20220810 – 71°16’29.1″ N 25°14’31.632″ W – PS131
Plan-B also. Knapp drei Tage haben wir bis zur Einfahrt in den Scoresby Sund gebraucht. Hier trafen wir auf die Maria S. Merian. Sie ist ebenfalls in grönländischen Gewässern unterwegs. Während die Schiffe nahe beieinander lagen, tauschten sich die beiden Kapitäne über Funk aus, bewunderten gegenseitig den guten Zustand der Schiffe und dergleichen mehr. Nach einer Stunde dann Grüße per Typhon und unsere Wege trennten sich wieder. Merian wird weiter außerhalb des Fjordes forschen, wir dagegen fuhren hinein in die imposante Szenerie des größten und längsten Fjordsystems der Welt. Die zu bergenden Verankerung befanden sich am Ende des etwa 110 Seemeilen langen Hauptbeckens. Rund zehn Stunden benötigt Polarstern für diese Strecke.
Der Scoresby Sund – grönländisch Kangertittivaq, großer Fjord genannt – hat eine baumähnliche Struktur. Etliche Nebenfjorde münden in das riesige Hauptbecken. Insgesamt hat dieses System in etwa die Fläche Dänemarks. William Scoresby, ein britischer Seefahrer und Forscher, entdeckte und kartierte ihn 1822. Die einzige, größere und dauerhaft bewohnte Siedlung ist Ittoqqortoormiit mit 345 Einwohnern an der Nordseite des Ausgangs. Die Fauna ist ungewöhnlich reich für Grönland. Es gibt hier Moschusochsen, Polarfüchse, Hermeline, Schneehasen, Lemminge und alle möglichen Arten von Vögeln. Das Klima ist arktisch geprägt, also von langen, kalten Wintern mit heftigen Stürmen und kurzen Sommern, in denen die Temperaturen kaum über 5°C steigen.

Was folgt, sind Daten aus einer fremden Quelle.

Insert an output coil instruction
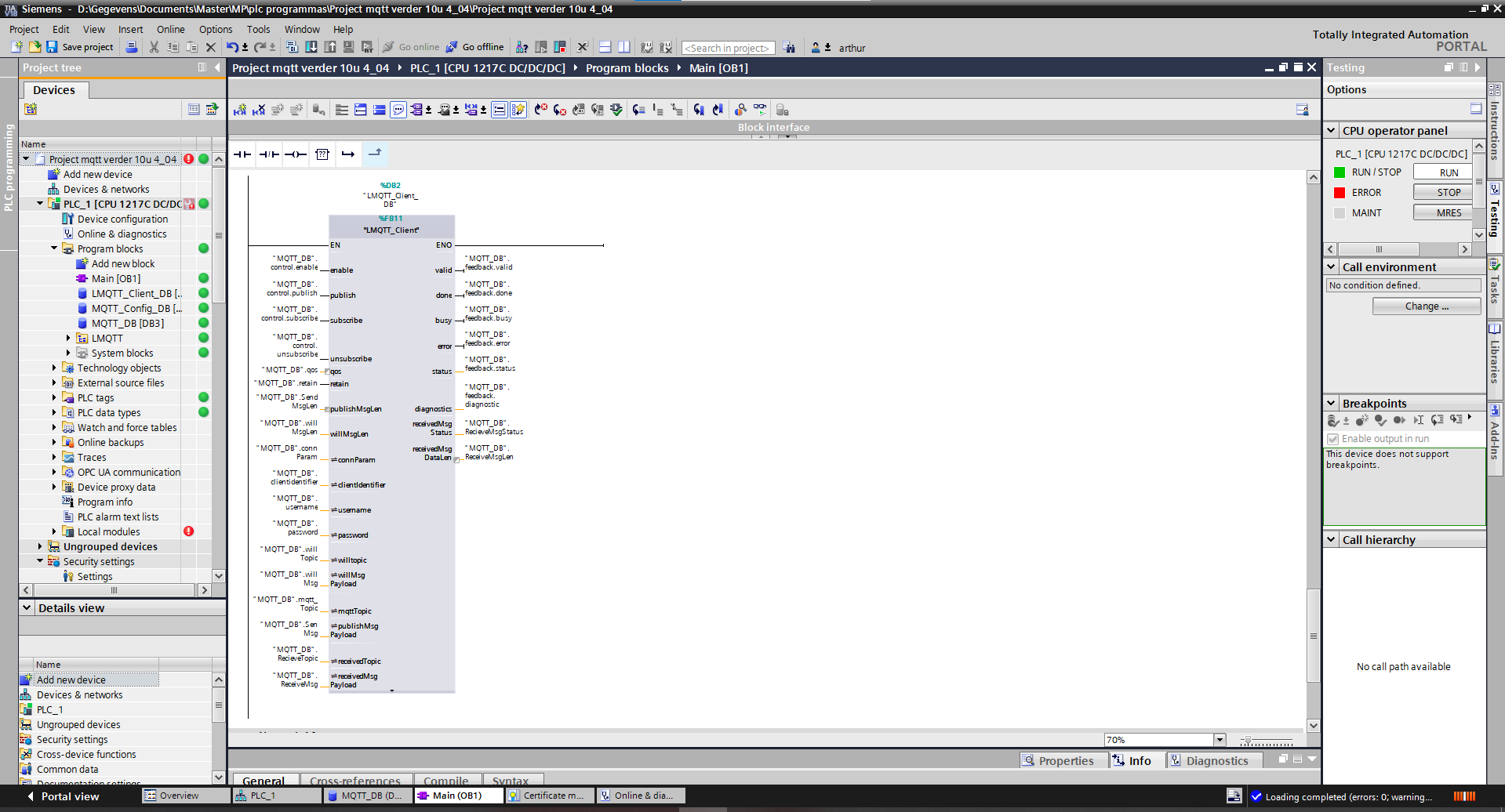The width and height of the screenshot is (1505, 812). pos(296,154)
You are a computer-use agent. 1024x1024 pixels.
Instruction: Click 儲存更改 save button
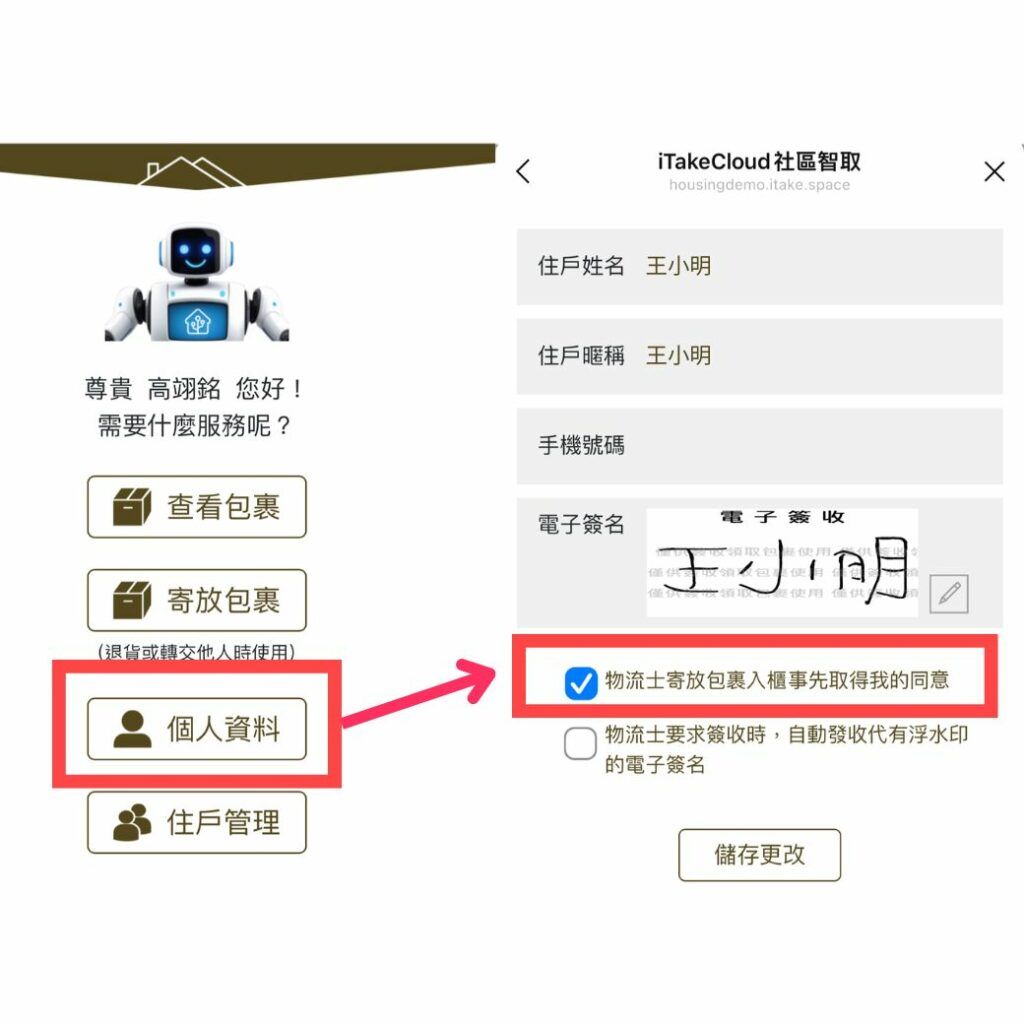point(760,855)
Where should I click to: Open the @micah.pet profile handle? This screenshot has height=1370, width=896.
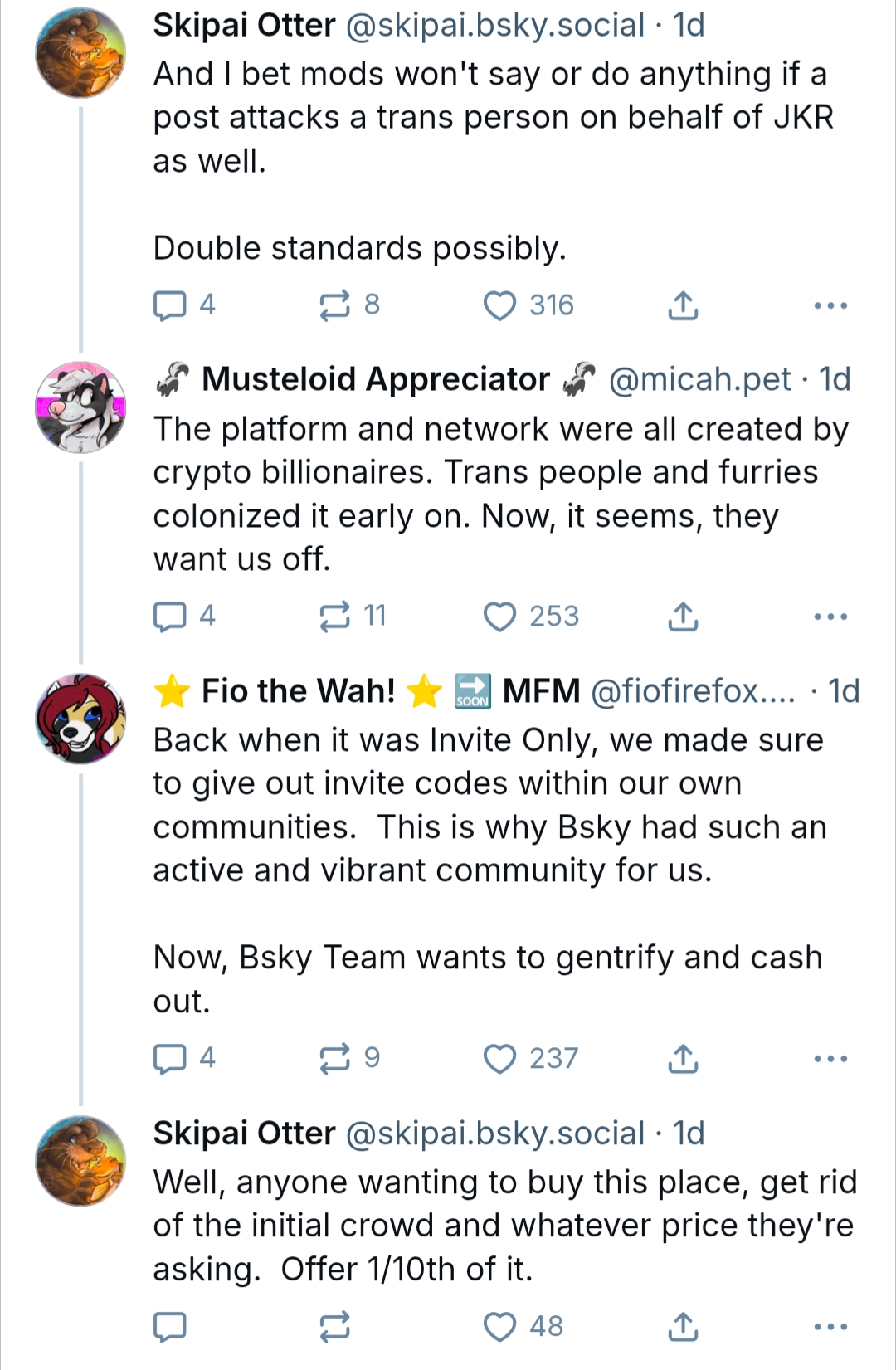(699, 379)
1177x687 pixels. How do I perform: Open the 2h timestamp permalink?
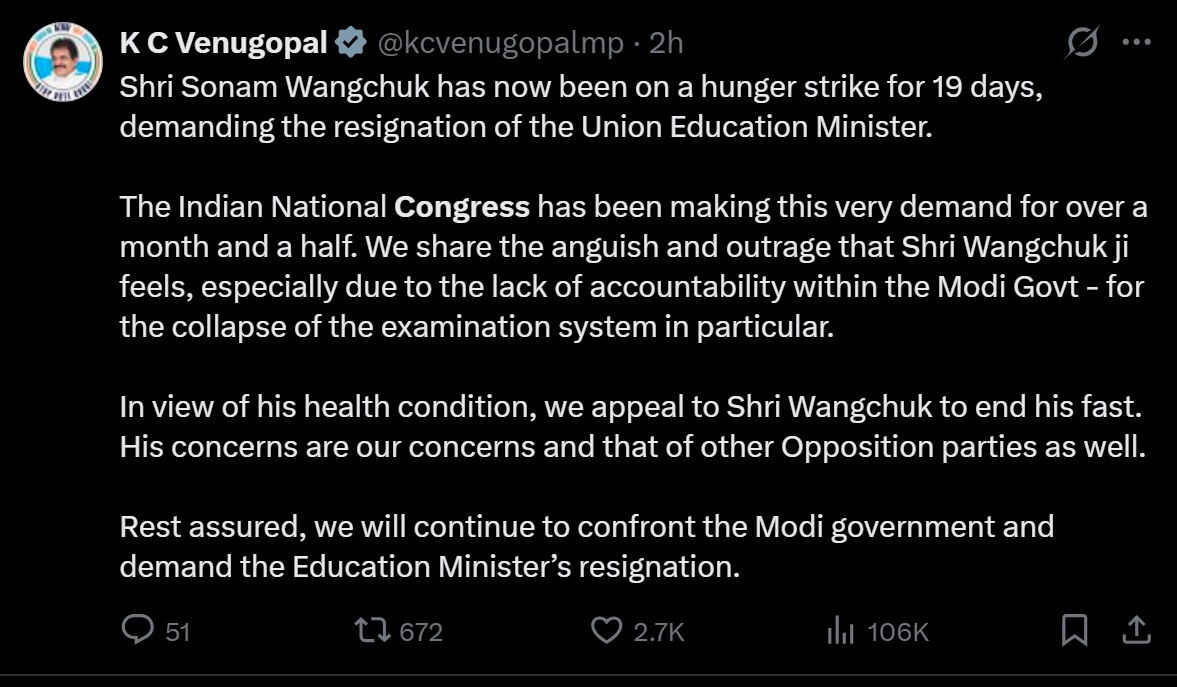666,43
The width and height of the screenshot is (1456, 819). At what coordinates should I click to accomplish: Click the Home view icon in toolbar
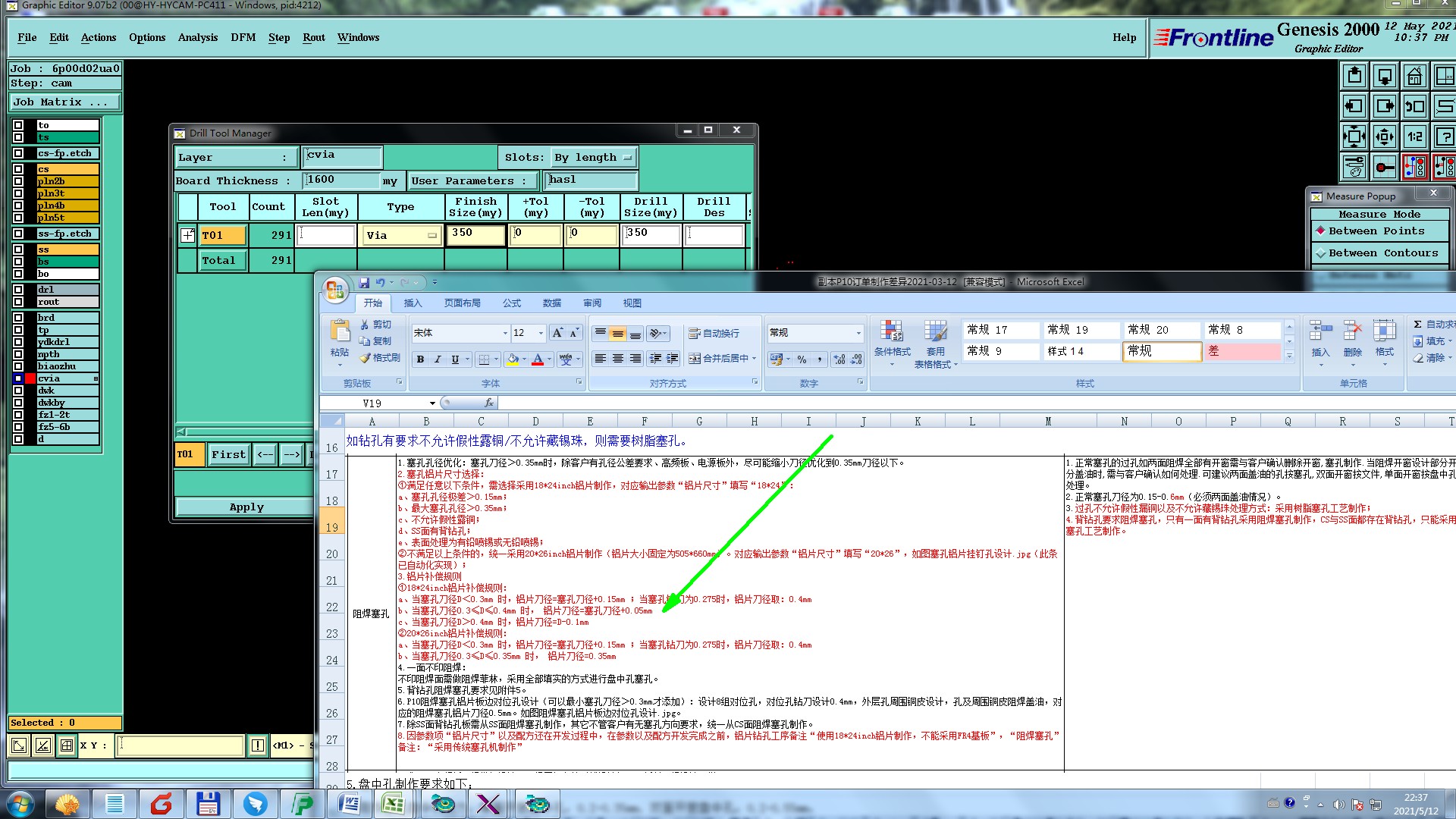tap(1414, 76)
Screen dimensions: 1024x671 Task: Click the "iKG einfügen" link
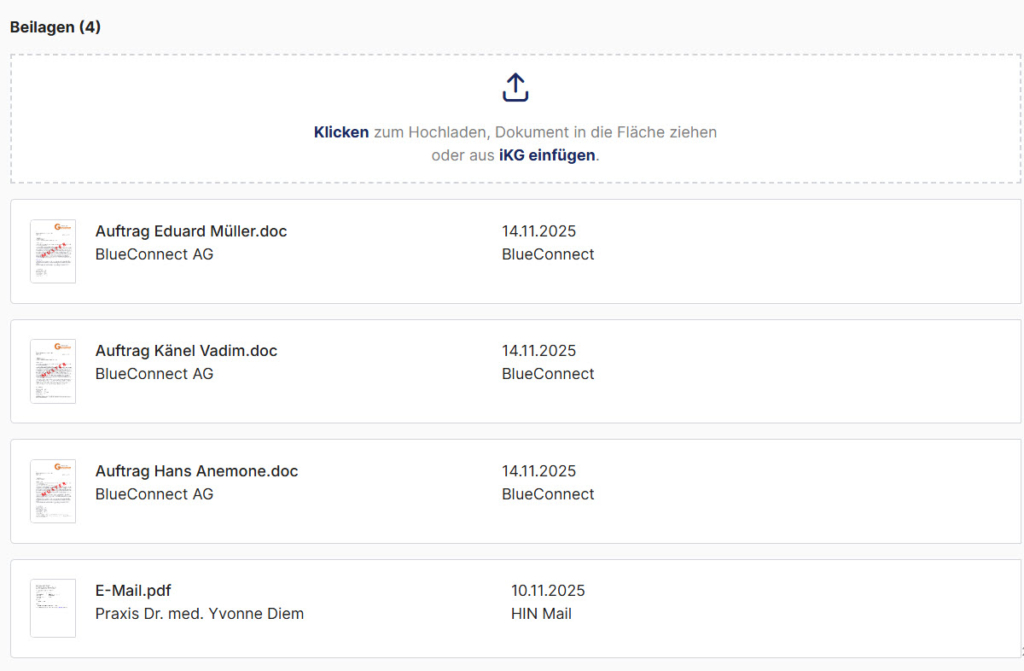pyautogui.click(x=546, y=156)
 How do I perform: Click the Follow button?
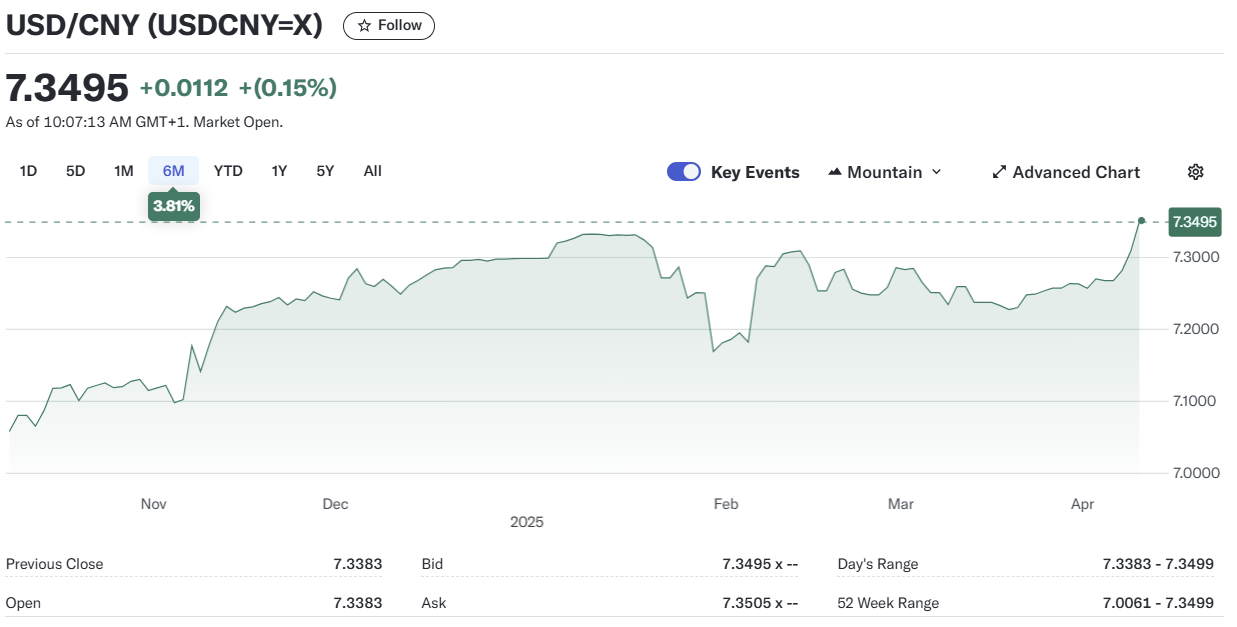coord(389,26)
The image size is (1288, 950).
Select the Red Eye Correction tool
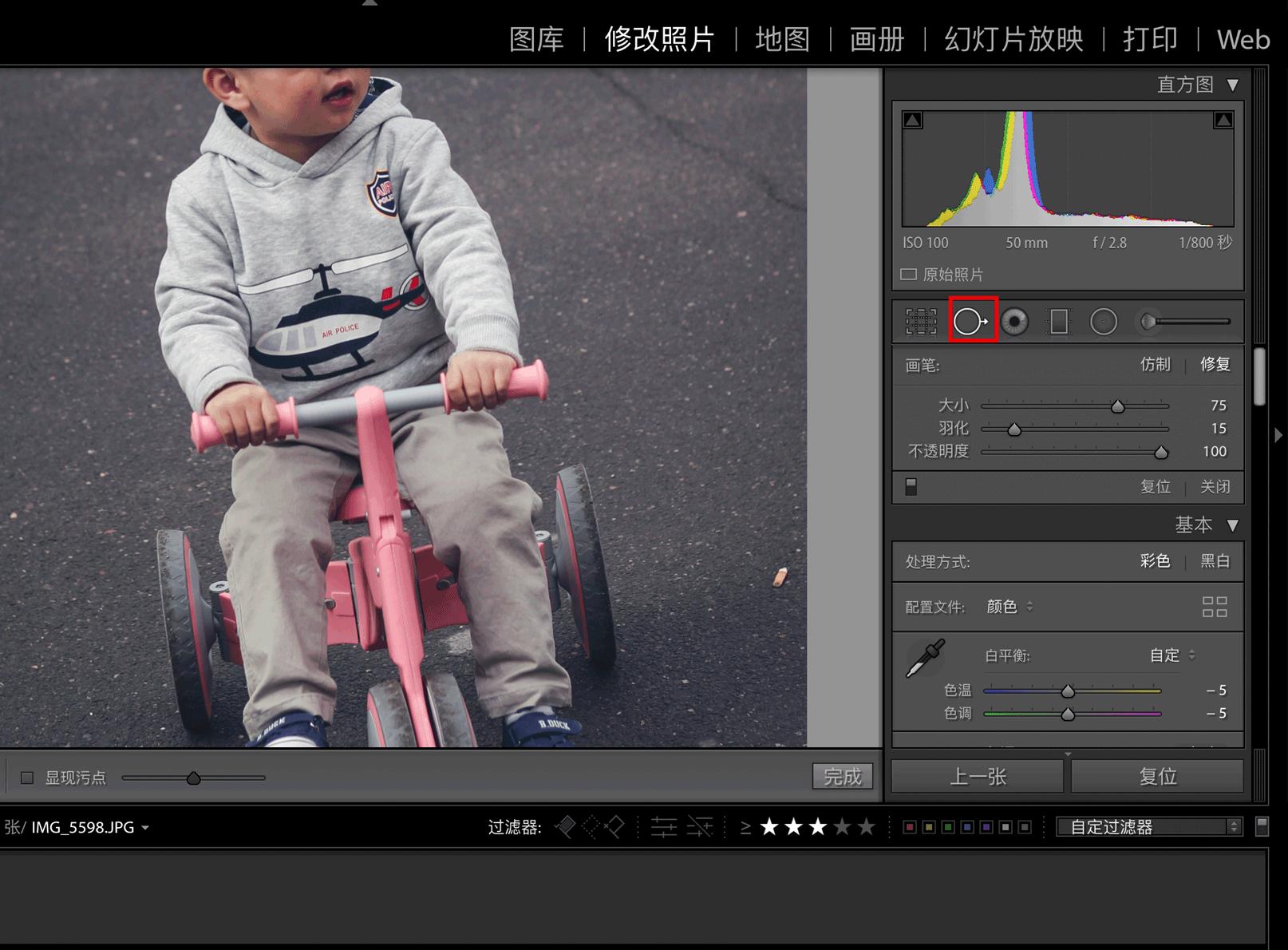tap(1015, 322)
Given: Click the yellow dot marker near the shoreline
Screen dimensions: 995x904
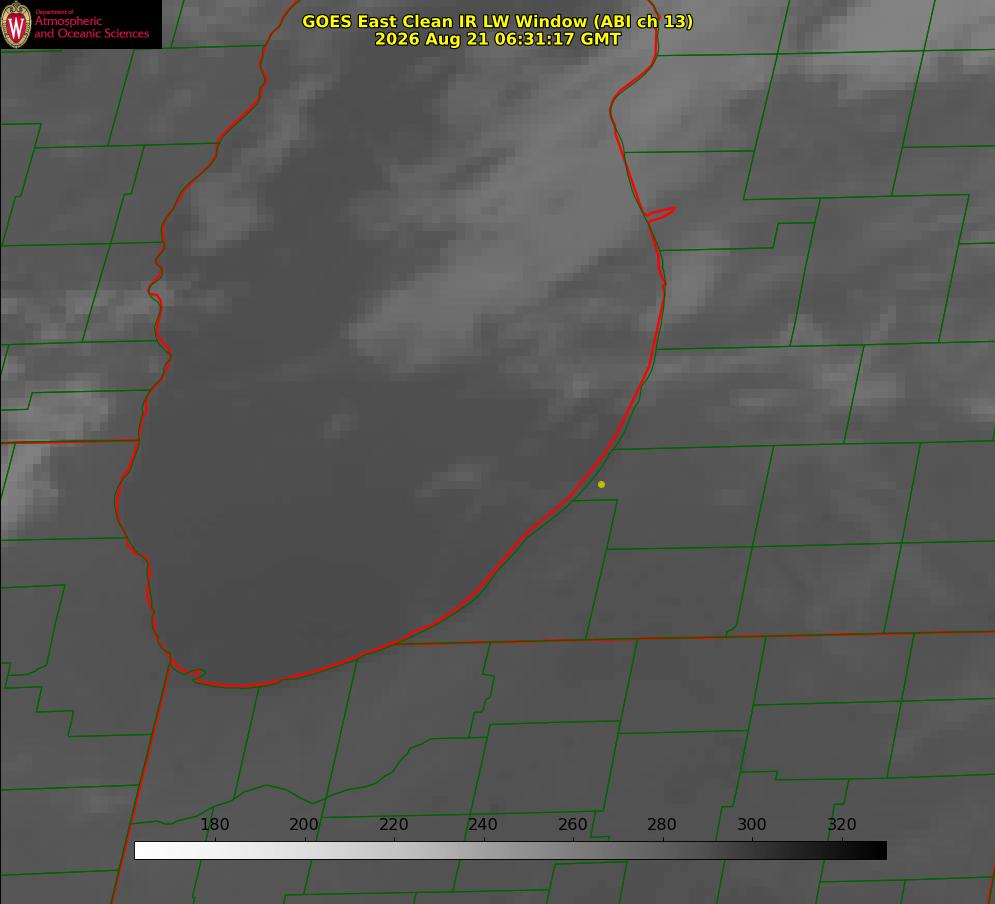Looking at the screenshot, I should pos(601,484).
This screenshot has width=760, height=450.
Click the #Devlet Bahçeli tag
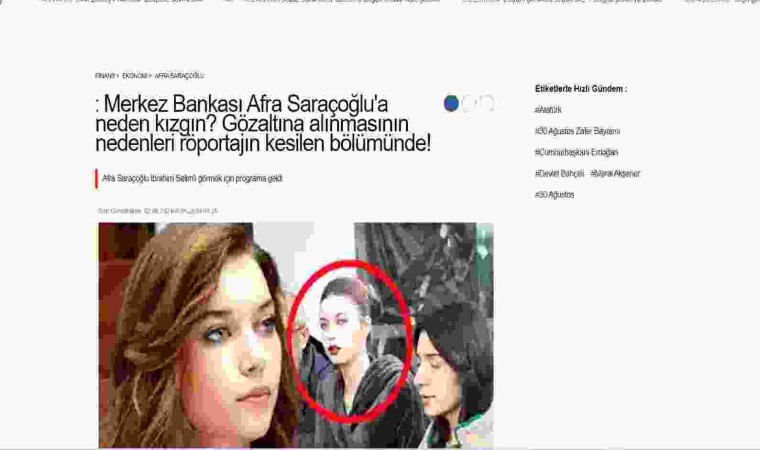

Im Vergleich zu den meisten Tagen dieser Expedition meinte es das Wetter heute endlich mal so richtig gut mit uns. Gleich heute Morgen konnte der erste Versuch, Seen auf einem der Gletscher zu erreichen, gestartet werden. Leider lagen die Seen zu weit oben, waren gefroren und mit Schnee bedeckt. Das schränkte die Möglichkeiten der Untersuchung ein. Der Ausflug mit dem Heli war nur kurz. Gegen Mittag erreichte Polarstern das Ende des Hauptbeckens, Hall Bredning genannt. Hier verzweigt der Fjord in den Nordvestfjord und den Ikaasakajik Øfjord und hier lagen die beiden Verankerungen, die es zu bergen galt. Während der Bergung machte sich der Heli zu einem weiteren Versuch auf, Gletscherseen zu erreichen und zu vermessen. Ein paar andere Wissenschaftler verschwanden mit dem Zodiak hinter dem nächsten Eisberg. Auch CTDs wurden gefahren. Außerdem vermaßen wir den Meeresbodens rund um die Verankerungen und fügten dem riesigen Puzzle der Meeresbodenkartierung ein weiteres Stück hinzu.
Inzwischen sind wir wieder auf dem Weg zur Mündung des Fjordes. Dort wird morgen eine weitere Verankerung geborgen, wohl die letzte wissenschaftliche Aktion dieser Reise. Danach geht es auf den Transit nach Bremerhaven, wo wir nächsten Mittwoch mit dem Morgenhochwasser erwartet werden. Es wird wohl eine ruhige Überfahrt, Stürme sind nicht in Sicht.